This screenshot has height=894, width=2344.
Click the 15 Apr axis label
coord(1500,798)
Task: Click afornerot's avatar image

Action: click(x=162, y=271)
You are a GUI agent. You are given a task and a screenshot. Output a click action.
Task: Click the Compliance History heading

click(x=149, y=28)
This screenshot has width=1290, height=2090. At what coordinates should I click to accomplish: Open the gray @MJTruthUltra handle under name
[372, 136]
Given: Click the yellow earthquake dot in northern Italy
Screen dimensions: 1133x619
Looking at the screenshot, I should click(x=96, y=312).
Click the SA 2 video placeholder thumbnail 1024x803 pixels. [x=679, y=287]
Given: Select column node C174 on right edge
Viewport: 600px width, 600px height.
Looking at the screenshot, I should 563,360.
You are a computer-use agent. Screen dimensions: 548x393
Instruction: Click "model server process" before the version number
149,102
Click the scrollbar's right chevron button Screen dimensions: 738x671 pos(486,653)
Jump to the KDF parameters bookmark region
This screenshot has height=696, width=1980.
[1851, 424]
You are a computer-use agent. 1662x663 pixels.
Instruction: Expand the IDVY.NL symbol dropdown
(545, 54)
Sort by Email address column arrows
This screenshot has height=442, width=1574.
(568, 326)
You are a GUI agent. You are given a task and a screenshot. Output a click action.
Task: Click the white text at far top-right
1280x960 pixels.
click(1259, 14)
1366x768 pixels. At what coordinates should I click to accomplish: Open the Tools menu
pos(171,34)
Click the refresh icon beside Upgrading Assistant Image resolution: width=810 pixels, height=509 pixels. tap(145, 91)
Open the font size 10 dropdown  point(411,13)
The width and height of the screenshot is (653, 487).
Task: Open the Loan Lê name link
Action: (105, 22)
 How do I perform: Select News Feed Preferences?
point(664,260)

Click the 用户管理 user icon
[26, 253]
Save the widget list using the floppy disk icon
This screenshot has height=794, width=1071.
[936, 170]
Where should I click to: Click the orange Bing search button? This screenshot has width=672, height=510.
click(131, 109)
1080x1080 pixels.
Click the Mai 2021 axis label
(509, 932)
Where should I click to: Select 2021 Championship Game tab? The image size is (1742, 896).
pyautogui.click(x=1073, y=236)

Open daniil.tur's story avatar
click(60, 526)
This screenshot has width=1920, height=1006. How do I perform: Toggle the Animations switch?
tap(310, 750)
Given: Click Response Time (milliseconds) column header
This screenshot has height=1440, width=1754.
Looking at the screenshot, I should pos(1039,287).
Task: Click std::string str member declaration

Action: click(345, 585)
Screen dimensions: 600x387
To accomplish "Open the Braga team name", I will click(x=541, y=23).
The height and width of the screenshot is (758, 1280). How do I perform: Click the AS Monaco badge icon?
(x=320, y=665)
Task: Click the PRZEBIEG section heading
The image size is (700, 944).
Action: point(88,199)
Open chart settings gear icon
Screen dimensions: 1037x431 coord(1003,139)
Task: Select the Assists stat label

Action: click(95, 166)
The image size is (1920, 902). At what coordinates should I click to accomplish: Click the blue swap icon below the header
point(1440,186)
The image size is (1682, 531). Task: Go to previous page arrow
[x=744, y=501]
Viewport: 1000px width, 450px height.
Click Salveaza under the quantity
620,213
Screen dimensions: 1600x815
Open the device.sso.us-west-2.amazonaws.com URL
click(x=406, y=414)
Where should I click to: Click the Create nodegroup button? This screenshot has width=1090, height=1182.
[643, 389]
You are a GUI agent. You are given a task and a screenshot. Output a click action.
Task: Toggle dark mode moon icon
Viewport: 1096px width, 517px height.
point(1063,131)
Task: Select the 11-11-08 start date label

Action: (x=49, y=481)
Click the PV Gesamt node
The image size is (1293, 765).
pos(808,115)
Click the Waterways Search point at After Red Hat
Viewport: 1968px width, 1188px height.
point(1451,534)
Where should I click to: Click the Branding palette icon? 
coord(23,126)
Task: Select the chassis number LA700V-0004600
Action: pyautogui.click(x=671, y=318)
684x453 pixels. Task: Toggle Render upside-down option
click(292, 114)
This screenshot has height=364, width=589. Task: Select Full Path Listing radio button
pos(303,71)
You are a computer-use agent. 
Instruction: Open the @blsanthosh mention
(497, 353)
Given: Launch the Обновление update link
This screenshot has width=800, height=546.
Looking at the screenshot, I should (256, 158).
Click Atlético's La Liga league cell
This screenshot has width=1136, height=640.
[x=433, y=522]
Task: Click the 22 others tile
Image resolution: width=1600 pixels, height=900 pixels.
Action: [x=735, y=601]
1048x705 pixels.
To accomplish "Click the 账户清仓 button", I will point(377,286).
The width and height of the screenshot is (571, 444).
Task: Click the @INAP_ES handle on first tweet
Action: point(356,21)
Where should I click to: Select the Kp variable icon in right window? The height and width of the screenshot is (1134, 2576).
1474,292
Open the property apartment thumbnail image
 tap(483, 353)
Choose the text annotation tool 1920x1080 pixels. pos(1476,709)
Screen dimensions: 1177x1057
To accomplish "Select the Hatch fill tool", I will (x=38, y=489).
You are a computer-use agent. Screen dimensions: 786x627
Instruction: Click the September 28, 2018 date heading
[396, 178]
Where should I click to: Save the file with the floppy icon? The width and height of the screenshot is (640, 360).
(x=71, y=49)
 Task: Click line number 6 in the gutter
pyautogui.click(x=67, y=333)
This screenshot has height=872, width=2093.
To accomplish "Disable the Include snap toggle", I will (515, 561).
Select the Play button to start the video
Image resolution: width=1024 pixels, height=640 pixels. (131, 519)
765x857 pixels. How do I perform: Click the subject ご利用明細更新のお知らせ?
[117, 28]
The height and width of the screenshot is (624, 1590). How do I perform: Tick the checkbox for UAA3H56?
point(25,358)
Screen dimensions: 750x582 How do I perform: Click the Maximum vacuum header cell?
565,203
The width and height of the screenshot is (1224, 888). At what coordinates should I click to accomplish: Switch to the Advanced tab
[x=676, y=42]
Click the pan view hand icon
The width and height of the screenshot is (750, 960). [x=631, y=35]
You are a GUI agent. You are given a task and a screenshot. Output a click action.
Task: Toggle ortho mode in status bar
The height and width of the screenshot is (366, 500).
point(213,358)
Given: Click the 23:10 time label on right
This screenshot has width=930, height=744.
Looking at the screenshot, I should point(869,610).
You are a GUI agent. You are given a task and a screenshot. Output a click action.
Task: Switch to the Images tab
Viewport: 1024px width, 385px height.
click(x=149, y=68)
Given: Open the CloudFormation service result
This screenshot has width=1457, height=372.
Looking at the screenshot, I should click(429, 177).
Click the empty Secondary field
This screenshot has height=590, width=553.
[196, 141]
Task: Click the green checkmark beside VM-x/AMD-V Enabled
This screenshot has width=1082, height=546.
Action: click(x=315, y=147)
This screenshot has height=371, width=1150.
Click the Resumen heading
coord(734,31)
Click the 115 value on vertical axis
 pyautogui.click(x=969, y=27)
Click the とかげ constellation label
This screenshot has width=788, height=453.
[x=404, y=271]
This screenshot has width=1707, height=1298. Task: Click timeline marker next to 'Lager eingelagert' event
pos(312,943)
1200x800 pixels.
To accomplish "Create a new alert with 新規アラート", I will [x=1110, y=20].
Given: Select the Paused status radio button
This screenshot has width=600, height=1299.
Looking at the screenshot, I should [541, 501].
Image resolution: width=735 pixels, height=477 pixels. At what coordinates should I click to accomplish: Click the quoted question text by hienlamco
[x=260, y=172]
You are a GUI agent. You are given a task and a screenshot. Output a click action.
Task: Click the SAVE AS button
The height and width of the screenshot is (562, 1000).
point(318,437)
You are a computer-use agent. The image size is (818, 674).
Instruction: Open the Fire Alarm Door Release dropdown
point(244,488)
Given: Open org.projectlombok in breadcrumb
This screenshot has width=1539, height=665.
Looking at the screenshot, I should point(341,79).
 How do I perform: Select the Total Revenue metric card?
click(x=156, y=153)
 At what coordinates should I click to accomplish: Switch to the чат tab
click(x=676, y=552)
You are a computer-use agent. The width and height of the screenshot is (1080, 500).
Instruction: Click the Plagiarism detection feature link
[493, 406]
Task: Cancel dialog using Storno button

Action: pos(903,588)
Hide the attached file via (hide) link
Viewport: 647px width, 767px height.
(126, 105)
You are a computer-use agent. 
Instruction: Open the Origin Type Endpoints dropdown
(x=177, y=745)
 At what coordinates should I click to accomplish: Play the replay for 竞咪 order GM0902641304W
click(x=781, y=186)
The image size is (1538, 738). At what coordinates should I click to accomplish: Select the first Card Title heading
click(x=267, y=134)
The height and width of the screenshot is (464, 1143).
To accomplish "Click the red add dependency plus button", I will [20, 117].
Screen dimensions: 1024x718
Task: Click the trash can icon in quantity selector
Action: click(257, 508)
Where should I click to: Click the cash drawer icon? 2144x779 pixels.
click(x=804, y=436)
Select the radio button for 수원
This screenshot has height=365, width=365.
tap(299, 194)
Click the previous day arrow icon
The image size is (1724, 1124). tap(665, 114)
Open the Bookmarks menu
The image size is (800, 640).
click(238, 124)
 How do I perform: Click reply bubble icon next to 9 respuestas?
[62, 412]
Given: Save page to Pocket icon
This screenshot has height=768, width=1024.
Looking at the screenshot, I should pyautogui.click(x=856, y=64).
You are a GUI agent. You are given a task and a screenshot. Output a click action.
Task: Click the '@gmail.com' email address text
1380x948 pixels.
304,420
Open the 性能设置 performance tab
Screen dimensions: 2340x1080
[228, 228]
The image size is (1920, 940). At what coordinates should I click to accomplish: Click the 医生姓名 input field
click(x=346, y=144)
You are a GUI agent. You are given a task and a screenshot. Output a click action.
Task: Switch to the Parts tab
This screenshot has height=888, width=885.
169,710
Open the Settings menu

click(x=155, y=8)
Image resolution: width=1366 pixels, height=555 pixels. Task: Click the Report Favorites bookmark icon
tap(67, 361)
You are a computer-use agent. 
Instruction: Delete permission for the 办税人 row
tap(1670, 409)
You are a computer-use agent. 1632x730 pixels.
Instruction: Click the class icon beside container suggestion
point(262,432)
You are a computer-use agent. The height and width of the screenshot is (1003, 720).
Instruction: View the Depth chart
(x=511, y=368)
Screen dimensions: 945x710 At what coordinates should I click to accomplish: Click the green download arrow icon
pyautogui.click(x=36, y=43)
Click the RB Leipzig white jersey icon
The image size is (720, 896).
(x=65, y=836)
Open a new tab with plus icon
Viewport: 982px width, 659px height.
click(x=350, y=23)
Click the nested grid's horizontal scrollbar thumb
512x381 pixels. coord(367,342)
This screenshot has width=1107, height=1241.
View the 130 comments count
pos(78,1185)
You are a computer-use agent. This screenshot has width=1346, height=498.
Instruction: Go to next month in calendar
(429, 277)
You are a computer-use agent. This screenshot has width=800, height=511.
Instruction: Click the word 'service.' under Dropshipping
***
_What to work on_.
What do the lines from the one with "Instruction: Go to next month in calendar" through the last line of the entries say? Print them word for word, both ends included, and nothing else.

_Task response_.
Instruction: Go to next month in calendar
(429, 277)
You are a computer-use agent. This screenshot has width=800, height=511.
Instruction: Click the word 'service.' under Dropshipping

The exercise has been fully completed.